> **Records for the task**:
┏━━
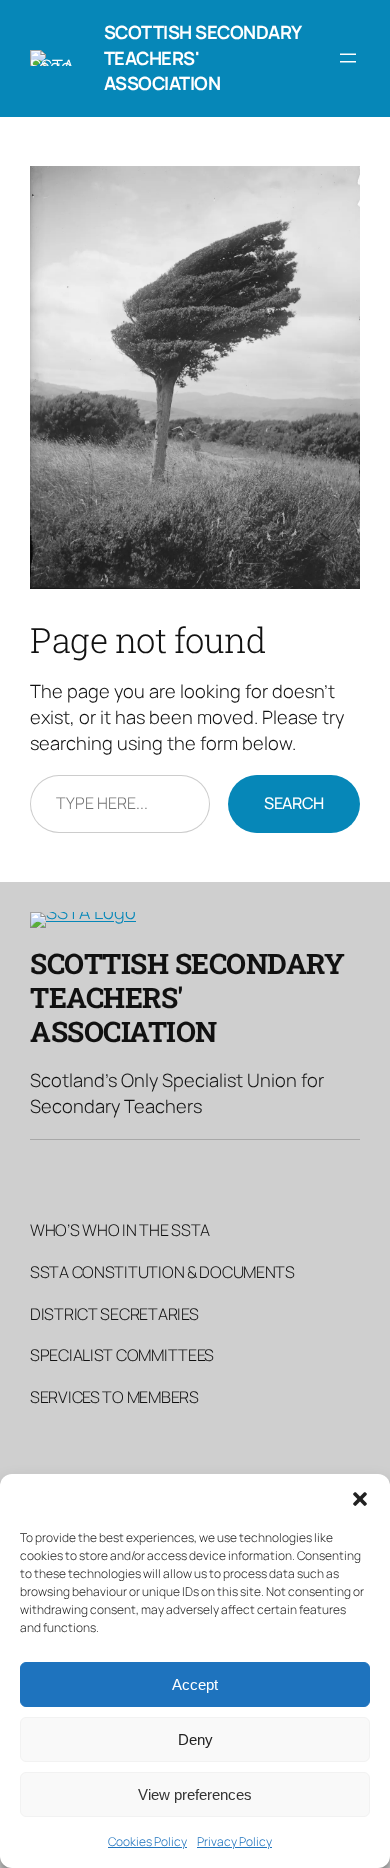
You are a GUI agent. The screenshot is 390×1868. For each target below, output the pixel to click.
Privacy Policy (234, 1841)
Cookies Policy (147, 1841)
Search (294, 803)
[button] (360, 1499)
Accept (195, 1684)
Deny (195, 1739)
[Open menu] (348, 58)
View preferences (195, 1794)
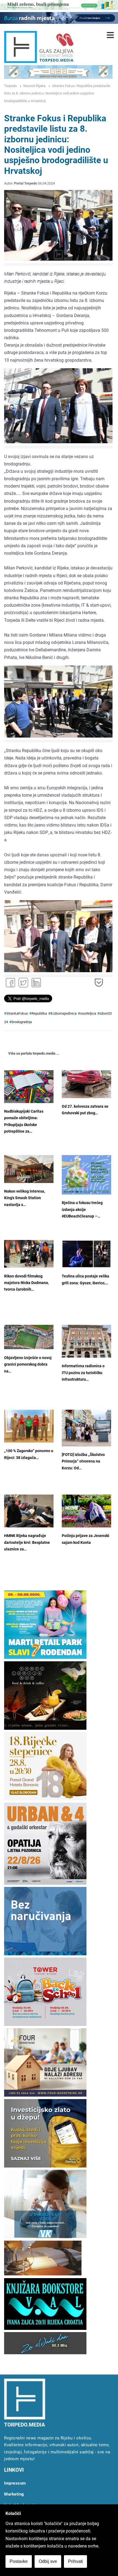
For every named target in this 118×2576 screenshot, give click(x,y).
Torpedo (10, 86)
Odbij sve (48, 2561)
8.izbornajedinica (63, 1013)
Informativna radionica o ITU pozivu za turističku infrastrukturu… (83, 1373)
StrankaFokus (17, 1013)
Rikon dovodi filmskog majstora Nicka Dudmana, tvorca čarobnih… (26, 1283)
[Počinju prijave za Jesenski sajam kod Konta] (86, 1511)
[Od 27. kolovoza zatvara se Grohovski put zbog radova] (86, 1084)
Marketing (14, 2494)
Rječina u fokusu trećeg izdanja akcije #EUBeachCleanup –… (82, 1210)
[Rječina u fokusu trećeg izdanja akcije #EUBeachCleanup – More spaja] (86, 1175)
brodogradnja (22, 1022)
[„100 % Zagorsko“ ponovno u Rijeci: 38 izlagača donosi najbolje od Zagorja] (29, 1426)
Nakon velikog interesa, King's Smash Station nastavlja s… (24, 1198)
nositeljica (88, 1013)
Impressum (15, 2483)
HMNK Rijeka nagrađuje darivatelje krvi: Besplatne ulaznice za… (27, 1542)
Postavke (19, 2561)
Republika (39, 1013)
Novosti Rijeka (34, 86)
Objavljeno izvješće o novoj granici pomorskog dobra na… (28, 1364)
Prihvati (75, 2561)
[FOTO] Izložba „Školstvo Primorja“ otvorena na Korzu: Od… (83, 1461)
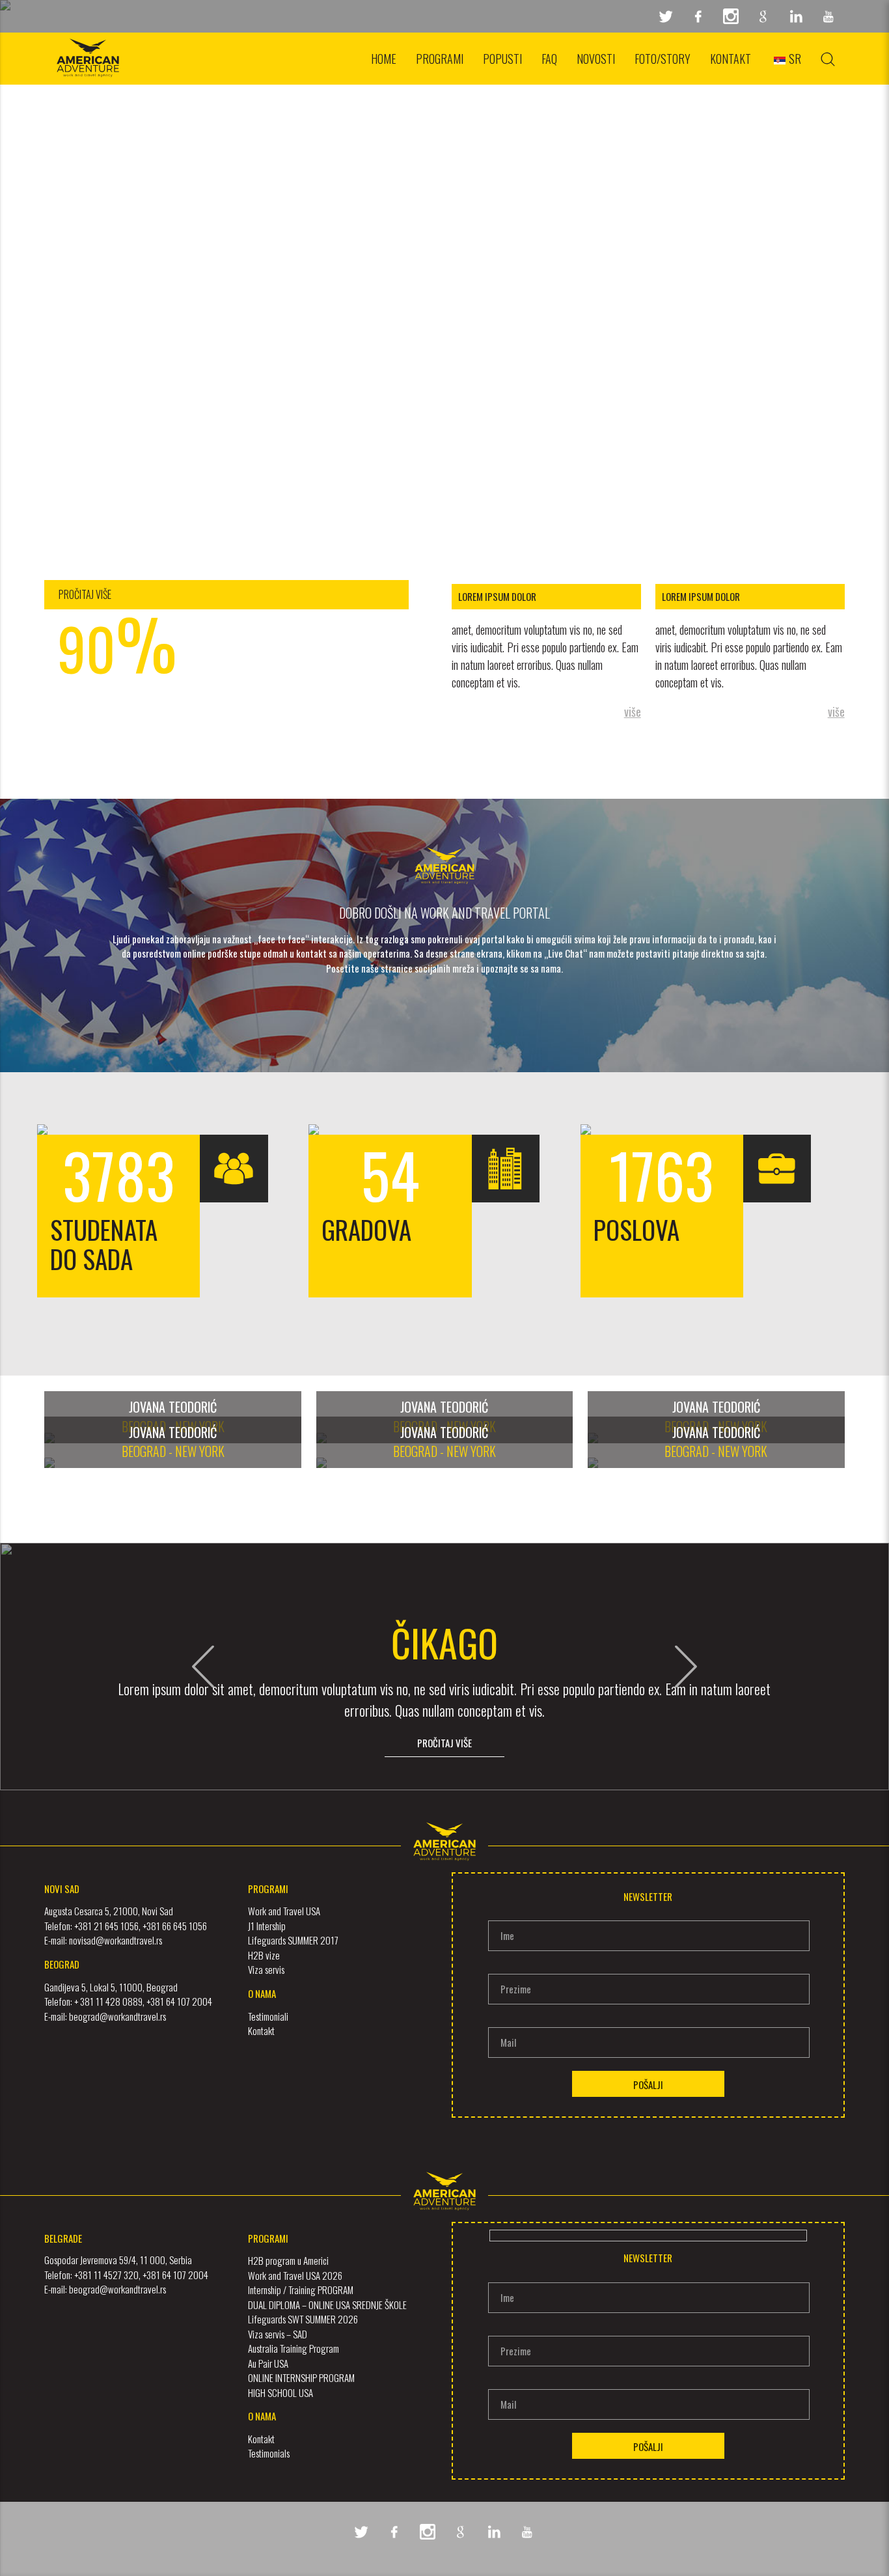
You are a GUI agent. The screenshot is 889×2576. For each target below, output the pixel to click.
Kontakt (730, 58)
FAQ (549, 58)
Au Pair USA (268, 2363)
┗━━
┏━━
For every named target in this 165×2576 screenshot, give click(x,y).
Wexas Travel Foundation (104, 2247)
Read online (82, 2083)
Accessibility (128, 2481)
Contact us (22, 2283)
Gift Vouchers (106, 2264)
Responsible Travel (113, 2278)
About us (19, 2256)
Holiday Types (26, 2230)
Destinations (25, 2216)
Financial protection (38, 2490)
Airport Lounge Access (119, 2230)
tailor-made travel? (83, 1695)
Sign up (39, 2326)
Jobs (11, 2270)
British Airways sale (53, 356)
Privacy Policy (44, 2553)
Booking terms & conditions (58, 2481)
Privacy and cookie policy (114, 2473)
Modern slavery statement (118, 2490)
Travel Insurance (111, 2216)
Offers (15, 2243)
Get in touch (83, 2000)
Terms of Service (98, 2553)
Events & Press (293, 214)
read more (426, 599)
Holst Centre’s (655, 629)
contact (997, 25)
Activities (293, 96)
┗━━
┏━━
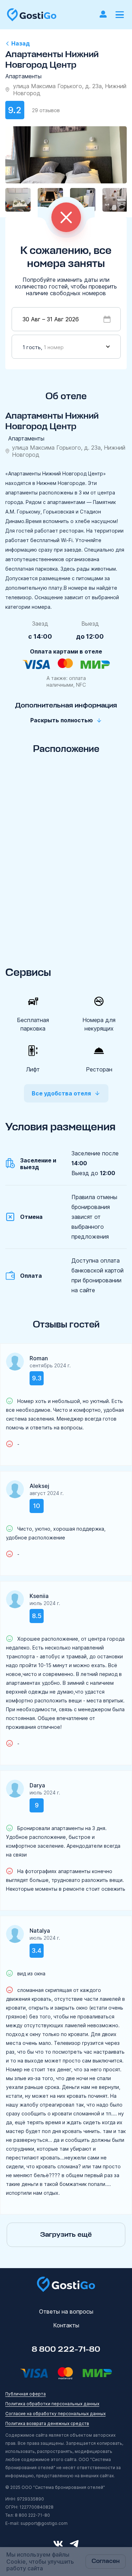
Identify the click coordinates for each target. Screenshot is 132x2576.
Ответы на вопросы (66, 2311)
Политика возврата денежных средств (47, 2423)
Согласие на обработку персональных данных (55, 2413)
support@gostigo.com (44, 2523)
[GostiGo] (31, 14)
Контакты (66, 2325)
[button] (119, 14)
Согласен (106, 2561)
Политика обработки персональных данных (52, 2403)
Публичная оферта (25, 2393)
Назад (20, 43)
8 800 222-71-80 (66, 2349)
┗━━
> **Requirement**: In the lines above, find the word "Rječina" and copy every line it occurs in.

> **Written solution**:
Rječina u fokusu trećeg izdanja akcije #EUBeachCleanup –… (82, 1210)
[Rječina u fokusu trećeg izdanja akcije #EUBeachCleanup – More spaja] (86, 1175)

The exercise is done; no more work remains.